Location: sources/ - Organized by language (en/, zh/, ja/, etc.), English further split alphabetically

Key Base Classes:

  • lncrawl/core/crawler.py: Crawler class - extend this to create new source crawlers
    • Required: read_novel_info(), download_chapter_body()
    • Optional: initialize(), login(), search_novel()
  • lncrawl/core/scraper.py: Scraper base - HTTP requests, BeautifulSoup parsing, Cloudflare handling
  • lncrawl/core/taskman.py: TaskManager - ThreadPoolExecutor for concurrent operations

Crawler Registration: lncrawl/services/sources/service.py

  • Crawlers auto-discovered by importing Python files from source directories
  • Each crawler has: __id__, base_url, version metadata
  • Full-text search index for fast source lookup

Server/API

FastAPI Server: lncrawl/server/app.py

  • REST API at /api, frontend at /
  • Endpoints in lncrawl/server/api/: novels, chapters, volumes, jobs, artifacts, auth, libraries

Output Generation

Binder Service: lncrawl/services/binder/

  • epub.py: Native EPUB generation (primary format)
  • calibre.py: Converts EPUB to other formats (MOBI, PDF, DOCX, etc.) via Calibre
  • json.py, text.py: JSON and plain text formats

Data Models

  • lncrawl/models/: Chapter, Volume, Novel, SearchResult, Session
  • lncrawl/dao/: Database access objects (SQLAlchemy/SQLModel)

Services (via AppContext)

lncrawl is structured around a set of services, each responsible for a major piece of application functionality. All core services are accessed via the singleton AppContext (usually as ctx in code). This allows shared, on-demand initialization and simple dependency management throughout the app.

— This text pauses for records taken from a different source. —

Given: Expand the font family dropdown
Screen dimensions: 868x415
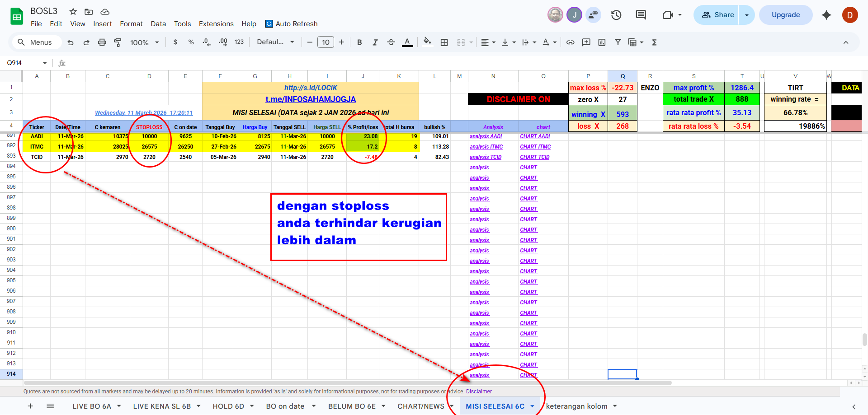Looking at the screenshot, I should click(x=275, y=42).
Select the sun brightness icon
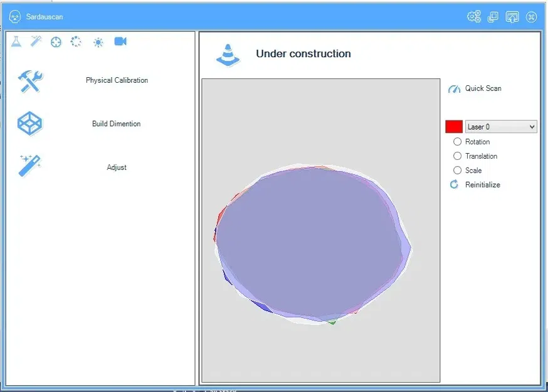The width and height of the screenshot is (548, 392). pyautogui.click(x=98, y=42)
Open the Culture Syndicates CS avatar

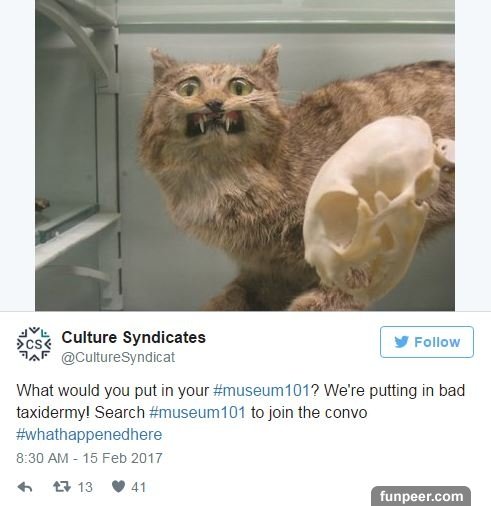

Key services available from the app context:

  • config: Configuration manager (loads and saves user settings, environment variables, CLI flags)
  • db: Database access (SQLModel, manages library, jobs, novels, chapters)
  • http: HTTP client (handles web requests, session, caching, retries, Cloudflare support)
  • sources: Source crawler registry/discovery (loads all available crawlers, search/index)
  • crawler: The currently selected/active crawler instance (handles all scraping logic for a selected source)
  • binder: Output/binding manager (handles EPUB generation, invoking Calibre for conversions, text export)
  • jobs: Background job/task queue (for crawling, downloads, conversions)
  • novels: Novel library management (add/remove novels, metadata)
  • chapters: Chapters manager (fetch/save chapter data)
  • volumes: Volumes manager (volume/chapter grouping, manipulation)

All services are lazily loaded as properties of the context to optimize performance and resource use.

For command-line tools, FastAPI server endpoints, and crawlers, you should always access shared services via ctx for consistency and compatibility.

Creating a New Source Crawler

Full guide: .github/docs/CREATING_CRAWLERS.md

Recommended: Copy sources/_examples/_01_general_soup.py and use GeneralSoupTemplate (lncrawl.templates.soup.general). Implement:

  • Required: parse_title(soup), parse_cover(soup), parse_chapter_list(soup) (yield Chapter/Volume), select_chapter_body(soup) (return the chapter text Tag).
  • Optional: parse_authors(soup), parse_summary(soup), get_novel_soup(), initialize(), login().

For search use _02_searchable_soup.py (SearchableSoupTemplate)

For volumes use _05_with_volume_soup.py or _07_optional_volume_soup.py

For JS-heavy sites use browser examples (_09_17).

Alternative: base Crawler with read_novel_info() and download_chapter_body() via _00_basic.py.

Test: uv run python -m lncrawl -s "URL" --first 3 -f and uv run python -m lncrawl sources list | grep mysite.